Wobei man einschränken muss: Jene 13.000 Mitglieder, die an der Umfrage teilgenommen haben, repräsentieren nur zwei Prozent der gesamten Partei. Wie die anderen denken, weiß man nicht. Und das ist in Bezug auf den durchaus mutigen Weg, den Reinhold Mitterlehner beschritten hat, seit er Parteiobmann ist, nicht ganz unwesentlich. Die entscheidende Frage ist nämlich: Wie weit darf ein ÖVP-Obmann gehen, damit ihm seine Partei noch folgt?

Noch tut sie es. Obwohl Mitterlehner dem konservativen Flügel der Partei einiges zugemutet hat: Liberalisierungen im Bereich der Fortpflanzungsmedizin. Oder seine betont lockere Haltung zur Gleichstellung Homosexueller. Und es ist nicht so, dass es da keinen Widerstand gegeben hätte. Doch Mitterlehner hat ihn mit einer Mischung aus Zuhören und Härte im Zaum gehalten. Ja, er konnte es sich sogar leisten anzukündigen, künftig gar nicht mehr auf Höchstgerichtsurteile warten zu wollen, die zu gesellschaftspolitischen Reformen zwingen, sondern schon zuvor selbst politisch aktiv zu werden.

Man könnte sogar so weit gehen zu sagen: Vor Mitterlehner haben die ÖVP-Funktionäre und -Sympathisanten Respekt. Wie seinerzeit vor Wolfgang Schüssel.

Vor genau 15 Jahren, Anfang Februar 2000, hatte dieser das schwarz-blaue Experiment mit der FPÖ begonnen. Die ÖVP war damals eine andere Partei als heute: Wolfgang Schüssel war schon als Person wertkonservativer, vor allem aber wehte der Zeitgeist damals von rechts, die ÖVP wurde von der FPÖ bedrängt. Heute sind es die liberalen Neos, die die ÖVP die entscheidenden Prozentpunkte für den ersten Platz kosten könnten. Und der Zeitgeist weht, auch begünstigt durch die neue Macht der Social Media, nun eher von links. Als finsterer Reaktionär möchte Reinhold Mitterlehner, zumal als Wissenschaftsminister auch um ein gutes Verhältnis zur Studentenschaft bemüht, nicht dastehen.

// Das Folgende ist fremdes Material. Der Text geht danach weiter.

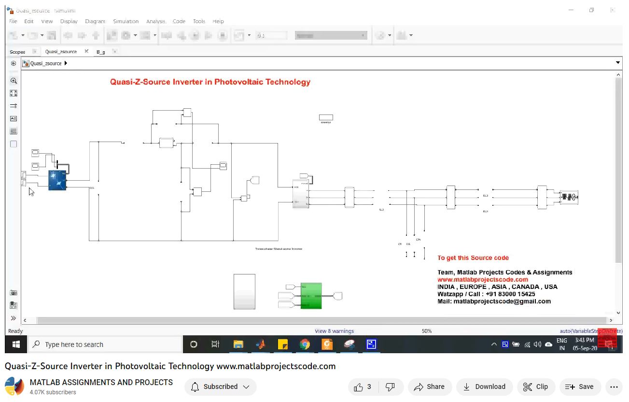Viewport: 629px width, 402px height.
Task: Toggle the area box tool in palette
Action: coord(14,144)
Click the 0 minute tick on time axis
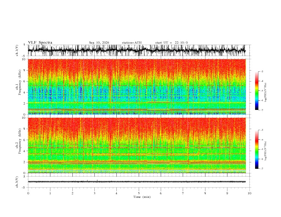Image resolution: width=281 pixels, height=217 pixels. pos(28,193)
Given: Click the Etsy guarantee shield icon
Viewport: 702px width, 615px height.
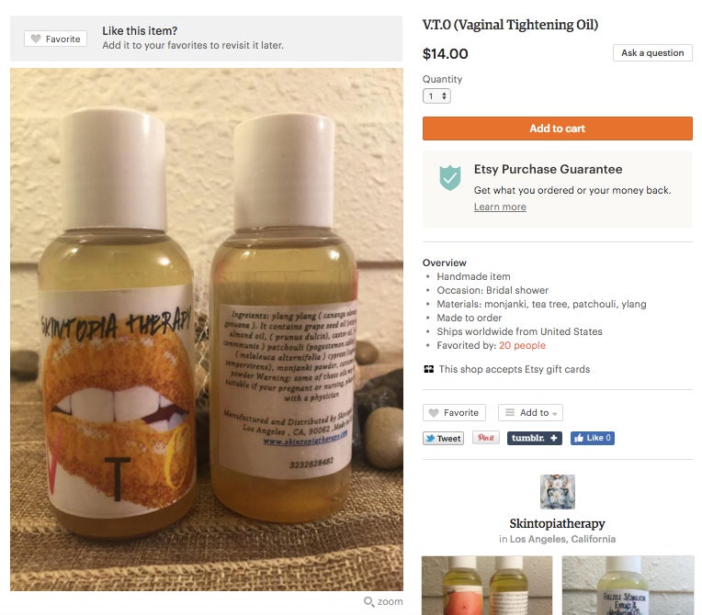Looking at the screenshot, I should pos(450,177).

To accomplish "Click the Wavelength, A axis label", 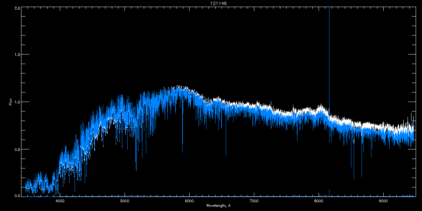I will point(218,205).
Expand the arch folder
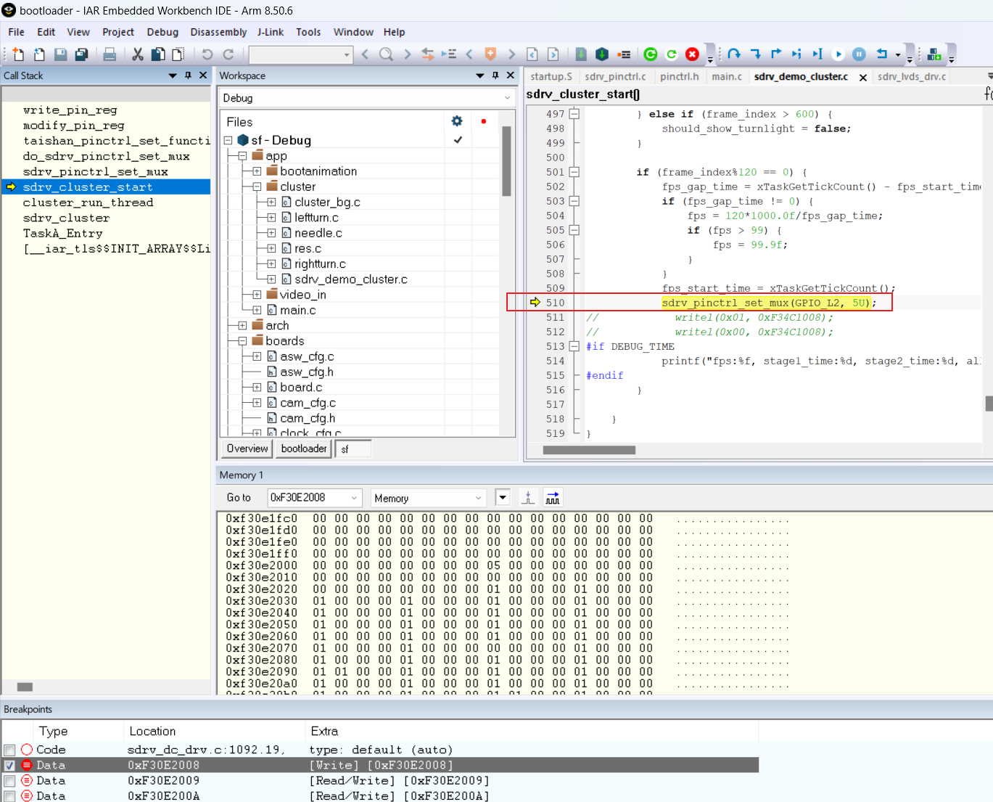993x802 pixels. click(242, 325)
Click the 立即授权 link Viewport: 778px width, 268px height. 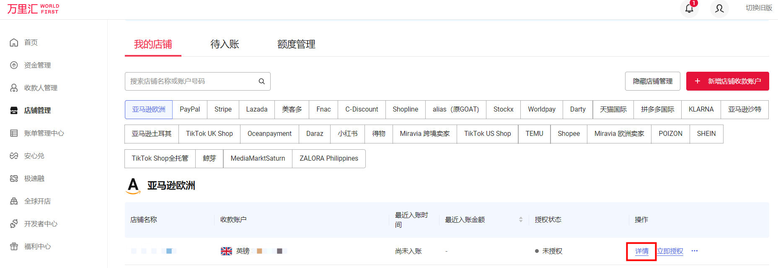click(x=670, y=251)
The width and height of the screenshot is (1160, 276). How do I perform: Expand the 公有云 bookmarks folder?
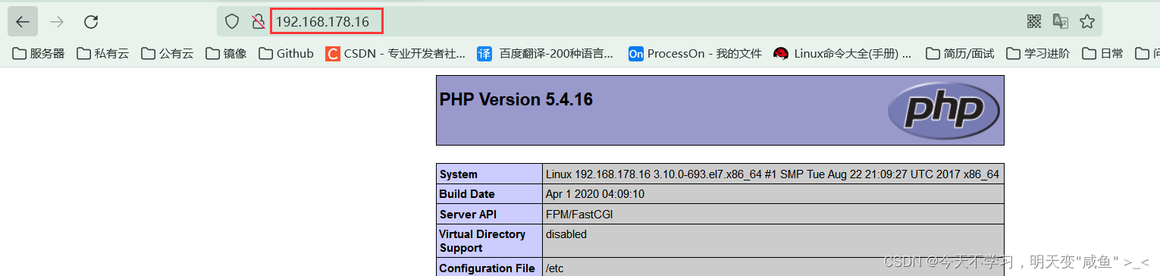click(168, 53)
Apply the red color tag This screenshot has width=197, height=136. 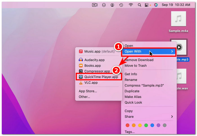tap(127, 125)
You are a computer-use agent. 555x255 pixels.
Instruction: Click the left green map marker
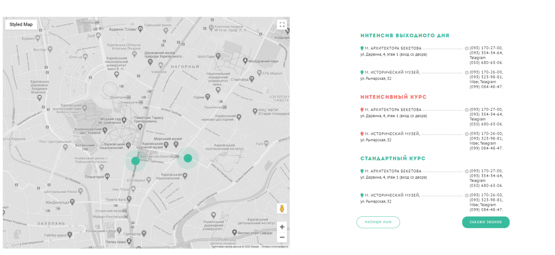(x=135, y=161)
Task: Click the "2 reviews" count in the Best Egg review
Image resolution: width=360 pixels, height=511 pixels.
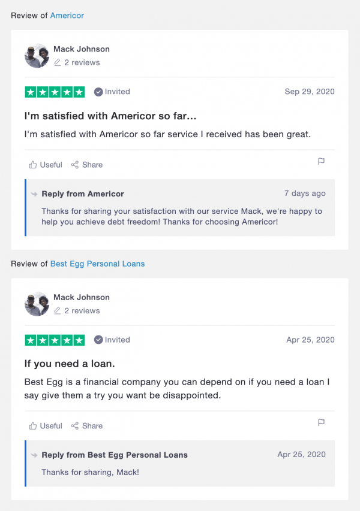Action: pos(82,310)
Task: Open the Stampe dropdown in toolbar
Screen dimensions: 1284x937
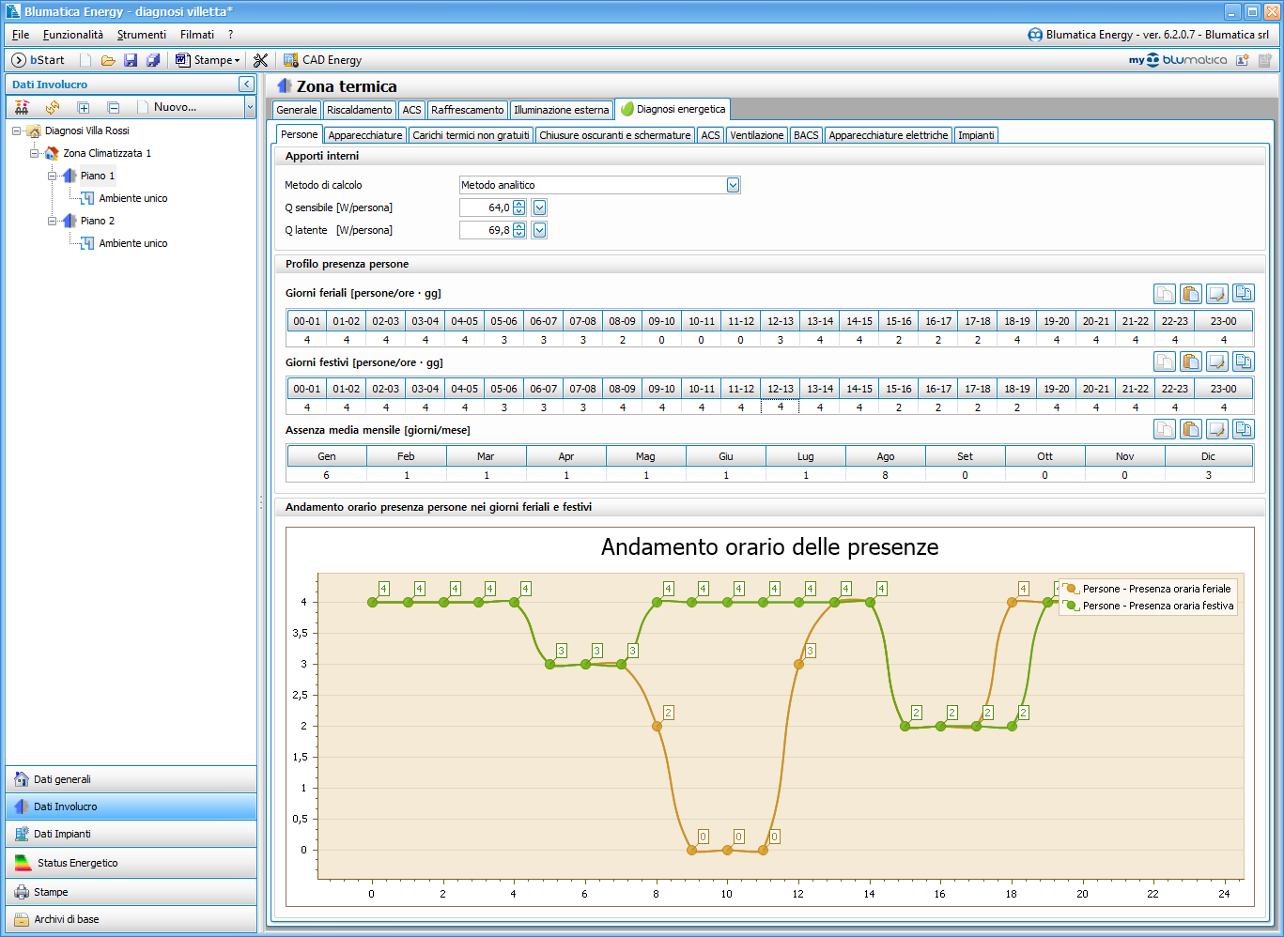Action: pyautogui.click(x=215, y=60)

Die Mitterlehner-ÖVP geht einen ähnlichen Weg wie Angela Merkels CDU in Deutschland: jenen hin zur Mitte. Das ist mehrheitsfähig, birgt aber auch die Gefahr, am konservativen Flügel eine Flanke aufzumachen. Wenn sich die ÖVP also auf der gesellschaftspolitischen Seite öffnet, wird sie auf der wirtschaftspolitischen Kante zeigen müssen. Also kein Schwenk nach links, keine neuen Steuern, weder für Erbschaften noch für Vermögen.

Heikel ist die Frage einer Gesamtschule – für Wolfgang Schüssel noch ein absolutes No-go, für den amtierenden Parteichef Mitterlehner jedoch nicht mehr. Hier hat sich die Volkspartei bei der Mitgliederbefragung eine Hintertür offen gelassen. Das Wort Gesamtschule wurde vermieden, es wurde lediglich gefragt: „Soll sich die ÖVP auch in Zukunft für ein differenziertes Schulsystem starkmachen, in dem die Talente und Potenziale jedes Einzelnen bestmöglich gefördert werden?“ Das kann alles und nichts heißen.

Hier wird sich Reinhold Mitterlehner entscheiden müssen. Und es wird zu größeren Enttäuschungen führen. Entweder auf der einen Seite, bei den ÖVP-Kernwählern, oder auf der anderen Seite, bei der liberalen Opinion-Leader-Community. Es sei denn, Reinhold Mitterlehner gelingt auch da noch ein Dreh, die Überrumpelten, ob auf der einen oder anderen Seite, mitzunehmen.